Riflessione sul tema della fede, oggetto della II Lettura di questa DOMENICA XIX dell’Anno liturgico. Don Pietro


1.   La fede (II lettura) – è cammino e povertà di umane certezze.
·       è collegata, come fondamento, alla Speranza
·       ha come oggetto l’invisibile e l’indimenticabile
·       è titolo di grandezza e gioia profonda per chi l’accoglie.

·       E’ atto secondo: prima c’è l’irruzione di Dio come appello, come chiamata (vedi la storia di  Abramo…)
·       è obbedienza al disegno che Dio rivela nel cuore, cuore, negli   eventi e attraverso i profeti
·       è mettersi in cammino con Dio verso un  “altrove”, un’altra città: quella celeste già quaggiù.
·       si fonda sulla fedeltà di Dio che opera meraviglie per chi crede (vedi la storia di Sara…)
·       non ci fa possedere i beni promessi ma ce li fa solo intravedere e desiderare
·       è tensione di tutto l’essere verso la Patria, il cuore di Dio
·       è esigente: vuole tutto, ma dà tutto.

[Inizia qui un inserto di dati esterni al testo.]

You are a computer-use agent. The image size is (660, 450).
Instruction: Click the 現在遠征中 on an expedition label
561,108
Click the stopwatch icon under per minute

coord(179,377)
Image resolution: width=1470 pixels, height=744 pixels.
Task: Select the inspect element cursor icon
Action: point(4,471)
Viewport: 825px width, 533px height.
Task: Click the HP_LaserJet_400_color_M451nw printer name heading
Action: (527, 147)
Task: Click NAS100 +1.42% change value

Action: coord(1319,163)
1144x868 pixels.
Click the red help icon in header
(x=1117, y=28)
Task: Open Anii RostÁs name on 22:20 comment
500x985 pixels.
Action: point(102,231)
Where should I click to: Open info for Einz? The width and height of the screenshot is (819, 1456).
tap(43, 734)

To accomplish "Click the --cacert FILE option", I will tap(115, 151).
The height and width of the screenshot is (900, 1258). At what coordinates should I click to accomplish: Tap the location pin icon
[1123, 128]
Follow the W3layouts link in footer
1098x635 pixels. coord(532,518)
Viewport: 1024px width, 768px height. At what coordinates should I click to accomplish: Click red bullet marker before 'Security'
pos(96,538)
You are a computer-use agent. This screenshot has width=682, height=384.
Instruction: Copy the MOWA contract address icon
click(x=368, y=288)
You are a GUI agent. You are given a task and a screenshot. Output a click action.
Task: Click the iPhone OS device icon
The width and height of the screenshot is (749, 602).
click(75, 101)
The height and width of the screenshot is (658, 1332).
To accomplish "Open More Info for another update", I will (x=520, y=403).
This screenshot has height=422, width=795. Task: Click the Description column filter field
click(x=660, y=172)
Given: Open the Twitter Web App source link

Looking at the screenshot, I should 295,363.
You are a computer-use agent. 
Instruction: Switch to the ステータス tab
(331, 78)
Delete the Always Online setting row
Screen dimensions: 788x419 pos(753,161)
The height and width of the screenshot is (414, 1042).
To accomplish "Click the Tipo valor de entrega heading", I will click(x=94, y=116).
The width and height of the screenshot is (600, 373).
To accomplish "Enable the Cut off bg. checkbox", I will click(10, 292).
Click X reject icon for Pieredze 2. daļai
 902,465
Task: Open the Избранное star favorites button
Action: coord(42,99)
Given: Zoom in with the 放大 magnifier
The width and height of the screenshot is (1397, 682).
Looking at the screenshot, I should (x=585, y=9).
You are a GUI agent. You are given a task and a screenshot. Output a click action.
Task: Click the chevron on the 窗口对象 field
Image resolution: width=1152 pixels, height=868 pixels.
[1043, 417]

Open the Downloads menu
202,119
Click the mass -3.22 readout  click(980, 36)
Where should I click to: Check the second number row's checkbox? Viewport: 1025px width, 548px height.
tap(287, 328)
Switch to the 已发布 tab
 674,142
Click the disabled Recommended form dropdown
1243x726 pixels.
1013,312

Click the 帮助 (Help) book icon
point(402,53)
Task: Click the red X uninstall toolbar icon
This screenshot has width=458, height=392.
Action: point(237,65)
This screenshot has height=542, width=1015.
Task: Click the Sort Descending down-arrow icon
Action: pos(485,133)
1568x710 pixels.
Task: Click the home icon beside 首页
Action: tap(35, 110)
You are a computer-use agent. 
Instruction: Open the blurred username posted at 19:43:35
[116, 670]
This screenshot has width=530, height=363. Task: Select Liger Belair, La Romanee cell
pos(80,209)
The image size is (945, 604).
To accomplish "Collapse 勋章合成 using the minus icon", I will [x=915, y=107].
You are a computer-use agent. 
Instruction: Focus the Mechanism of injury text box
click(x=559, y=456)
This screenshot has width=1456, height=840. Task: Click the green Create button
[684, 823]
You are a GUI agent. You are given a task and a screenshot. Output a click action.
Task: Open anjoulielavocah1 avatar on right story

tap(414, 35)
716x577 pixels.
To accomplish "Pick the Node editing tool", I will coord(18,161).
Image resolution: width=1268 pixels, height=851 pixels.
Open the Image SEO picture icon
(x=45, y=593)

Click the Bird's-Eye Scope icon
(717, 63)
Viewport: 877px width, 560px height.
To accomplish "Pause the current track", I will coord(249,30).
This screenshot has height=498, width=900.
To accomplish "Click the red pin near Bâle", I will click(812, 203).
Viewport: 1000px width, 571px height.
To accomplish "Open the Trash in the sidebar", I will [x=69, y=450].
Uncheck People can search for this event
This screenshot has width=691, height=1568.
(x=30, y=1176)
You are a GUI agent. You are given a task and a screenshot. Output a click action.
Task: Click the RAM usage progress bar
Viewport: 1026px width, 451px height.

2.   Le esigenze della sequela, come conseguenza della fede:
·       è liberarsi dalla schiavitù delle cose, per avere il cuore libero per Dio e per il Regno
·       è essere pronti, senza tentennamenti, per seguire il Signore e Maestro che viene all’improvviso
·       il premio per i servi pronti e svegli è entrare nell’amore del Signore (metafora del convito)
·       è vivere l’esistenza come servizio al Signore e al suo Regno.
          La “collera” del Signore per chi rifiuta l’invito:
·       la pena non è abolita
·       consiste, non in una punizione positiva, ma in una privazione di felicità.

venerdì 2 agosto 2019

Riflessione sul messaggio contenuto nel Vangelo della DOMENICA XVIII. Don Pietro

1.     Gesù insinua sospetto verso il denaro.
Per il nostro mondo esso è:
·        il motore invisibile e onnipotente
·        principale oggetto di desiderio
·        sinonimo di felicità
mentre Gesù nutre forte sospetto per il denaro:
·        spesso è conquistato con mezzi disonesti
·        anche se “pulito” spesso è infruttuoso
·        indurisce e possiede il cuore di chi lo possiede
·        degenera da mezzo a fine per vivere
·        può produrre una falsa onnipotenza e autosufficienza.

2.     Il contadino della parabola del Vangelo di questa domenica
·        insegue non la serenità del cuore, frutto della pace con Dio, ma una spensieratezza superficiale ed egoista
·        non pensa a cosa fare della sua vita oltre che darsi ai piaceri
·        non ricorda mai di dover morire. Forse perché è già morto?
·        le sue mani tutte occupate a prendere non sono libere
·        per donare, regalare, abbracciare Dio e i fratelli
anche noi cerchiamo la nostra sicurezza: nel denaro, nel successo, nella giovinezza perenne, nelle proprie capacità, nella stima altrui, negli appoggi sociali, nelle nostre certezze… e non su rapporti veri d’amore.